## Raw records
● ● ●

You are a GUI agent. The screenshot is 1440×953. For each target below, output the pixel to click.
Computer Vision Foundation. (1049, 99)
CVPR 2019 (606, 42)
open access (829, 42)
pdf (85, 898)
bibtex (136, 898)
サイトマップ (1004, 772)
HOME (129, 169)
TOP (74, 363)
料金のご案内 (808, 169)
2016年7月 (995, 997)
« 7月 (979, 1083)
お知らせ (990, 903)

● ● ●

## Exercise requirements
Reproduce the lines from the one containing "CVPR 2019 (606, 42)" through the end of the material, inclusive, renaming "pdf" to "PDF" and leaving everything else unchanged.

## Answer to this task
CVPR 2019 (606, 42)
open access (829, 42)
PDF (85, 898)
bibtex (136, 898)
サイトマップ (1004, 772)
HOME (129, 169)
TOP (74, 363)
料金のご案内 (808, 169)
2016年7月 (995, 997)
« 7月 (979, 1083)
お知らせ (990, 903)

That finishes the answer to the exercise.